Often, the risks and complexities of running unvetted code - especially in the open-source world - are overlooked or underestimated. This research highlights the potential consequences of blindly integrating external code into your system, emphasizing the importance of Supply Chain Security.

Scenario: You have a goal. You need to ensure the resources in your development pipelines are being configured according to your policy. You find a GitHub project that does exactly what you need. This project is a fork of the widely used Checkov project, which you already use anyway, but adds some useful custom checks.

We explore how the open source tool Checkov, along with Python and Git, can be combined to exfiltrate data covertly. Particularly relevant after the discovery of the XZ Utils backdoor.

Disclaimer

Open source is incredible. The contributions from open source developers, who voluntarily maintain widely used projects, provide immense benefits to the community. This post is not intended to detract from the value of their work, but rather to emphasise the importance of understanding the potential risks involved when integrating external code into your system.

Checkov 101

"Checkov is a static code analysis tool for scanning infrastructure as code (IaC) files for misconfigurations that may lead to security or compliance problems. Checkov includes more than 750 predefined policies to check for common misconfiguration issues. Checkov also supports the creation and contribution of custom policies."

Checkov is often integrated into build pipelines (in a CI/CD system) and can also be run locally. It is packed as a command line tool that runs a series of checks against the resources targeted by the scan. Example:

Focusing on what happens when we are specifying extra custom checks in Checkov, we can either:

  1. Specify a directory with the extra checks' code:
 checkov --directory *path/to/resources* --external-checks-dir *path/to/custom/checks*
  1. Specify a Git repo that contains the extra checks' code.
checkov --directory *path/to/resources* --external-checks-git *customchecks_giturl*

Whichever the way chosen, Checkov checks are really just running code, and Python-based custom checks, are really just running custom Python code.
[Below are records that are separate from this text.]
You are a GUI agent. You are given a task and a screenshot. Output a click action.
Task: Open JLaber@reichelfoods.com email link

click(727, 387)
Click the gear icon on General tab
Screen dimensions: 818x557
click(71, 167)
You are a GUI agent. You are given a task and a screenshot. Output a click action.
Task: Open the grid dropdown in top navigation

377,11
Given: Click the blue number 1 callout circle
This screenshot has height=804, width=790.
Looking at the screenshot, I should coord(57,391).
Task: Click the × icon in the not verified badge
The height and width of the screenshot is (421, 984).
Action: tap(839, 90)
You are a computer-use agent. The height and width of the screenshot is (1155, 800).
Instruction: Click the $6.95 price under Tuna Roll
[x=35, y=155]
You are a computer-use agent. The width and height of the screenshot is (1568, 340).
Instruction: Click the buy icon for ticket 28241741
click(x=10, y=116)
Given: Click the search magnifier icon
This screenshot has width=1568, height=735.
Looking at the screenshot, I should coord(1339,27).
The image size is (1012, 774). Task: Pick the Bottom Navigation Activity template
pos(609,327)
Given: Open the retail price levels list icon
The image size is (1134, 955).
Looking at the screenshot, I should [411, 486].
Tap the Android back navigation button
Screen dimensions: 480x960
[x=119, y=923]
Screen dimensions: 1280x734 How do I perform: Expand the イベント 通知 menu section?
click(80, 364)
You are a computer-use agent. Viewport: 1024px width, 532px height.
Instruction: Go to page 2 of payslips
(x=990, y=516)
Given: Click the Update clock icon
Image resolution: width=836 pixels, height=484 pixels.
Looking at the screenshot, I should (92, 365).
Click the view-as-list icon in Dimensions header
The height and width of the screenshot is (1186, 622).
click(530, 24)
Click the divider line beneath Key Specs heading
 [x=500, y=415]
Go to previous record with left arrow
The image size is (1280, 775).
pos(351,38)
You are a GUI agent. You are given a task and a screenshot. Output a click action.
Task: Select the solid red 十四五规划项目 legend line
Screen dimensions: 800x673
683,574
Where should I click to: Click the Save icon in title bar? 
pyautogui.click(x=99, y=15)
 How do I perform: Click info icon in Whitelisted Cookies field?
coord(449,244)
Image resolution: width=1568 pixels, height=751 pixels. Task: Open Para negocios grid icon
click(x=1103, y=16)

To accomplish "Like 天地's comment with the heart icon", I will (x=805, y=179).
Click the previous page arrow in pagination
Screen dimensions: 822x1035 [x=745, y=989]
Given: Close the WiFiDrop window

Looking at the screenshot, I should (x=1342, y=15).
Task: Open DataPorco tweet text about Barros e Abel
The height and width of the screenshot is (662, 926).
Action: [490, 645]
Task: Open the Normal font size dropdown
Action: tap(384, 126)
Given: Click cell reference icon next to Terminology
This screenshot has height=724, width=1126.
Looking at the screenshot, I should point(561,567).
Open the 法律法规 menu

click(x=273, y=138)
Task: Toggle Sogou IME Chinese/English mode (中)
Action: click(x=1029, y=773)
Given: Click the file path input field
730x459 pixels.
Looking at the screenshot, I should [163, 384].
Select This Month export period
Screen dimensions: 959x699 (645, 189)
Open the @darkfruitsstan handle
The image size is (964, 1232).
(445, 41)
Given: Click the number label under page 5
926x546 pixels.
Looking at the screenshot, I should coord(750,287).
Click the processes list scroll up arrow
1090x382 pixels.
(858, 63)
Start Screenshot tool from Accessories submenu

Going back to the original scenario. You are almost achieving your goal of ensuring that all your resources are configured according to custom checks, and this is enabled by the (free!) custom extra checks you found. Great win. What can go wrong?

Data Exfiltration with Python and Git

When running Checkov checks (custom or not), you are running code, in your environment, with all the permissions the user runinng it has. This is a great foothold into your environment.

  • We have (almost arbitrary) command execution with Python
  • We can leverage tools such as Git to in/exfiltrate data

To illustrate this, we have exploit code for:

  • A proof of concept CKV_COOL_MALI_CHECK that creates a user, generates files, runs bash commands, and installs an OpenSSH server on the machine running Checkov. This allows remote connections using the new user. While this requires sudo privileges and firewall rules might complicate access, the potential for misuse is significant, especially regarding filesystem integrity.

  • A proof of concept CKV_COOL_MALI_2_CHECK to silently exfiltrate data with Python and Git:

  • Clones a remote repository (git clone)

  • Creates a new branch* (git checkout)
  • Creates a file with data about the system in the cloned repo directory (keep it simple for PoC, endless opportunities)
  • Commits file to the .git tree (git add & commit)
  • Pushes to the Git repo (git push)
  • Deletes traces of its activity (shutil.rmtree)

Who needs a reverse shell anyway...

Conclusion

The sky is the limit here. With or without root privileges, you can leave a mark. My advice is not to run extra checks unless the code has been reviewed and tested by yourself (you do have to do the work, the "it's fine, open source means it's safe because everyone can check it" solution has been proven NOT to work).

This caution applies to any tool where the source code has not been scrutinized. It's not just Checkov, nor is it just Checkov custom checks.

Actions

This research was triggered when developing custom policies to help with metadata guardrails for container images and CSP infrastructure (labels, tags, annotations, etc). Metadata becomes more complex than expected when you consider the semantics used by different providers, the asset types and the lack of maturity of tools in this space. A starter-for-ten is available on pac-on-rails.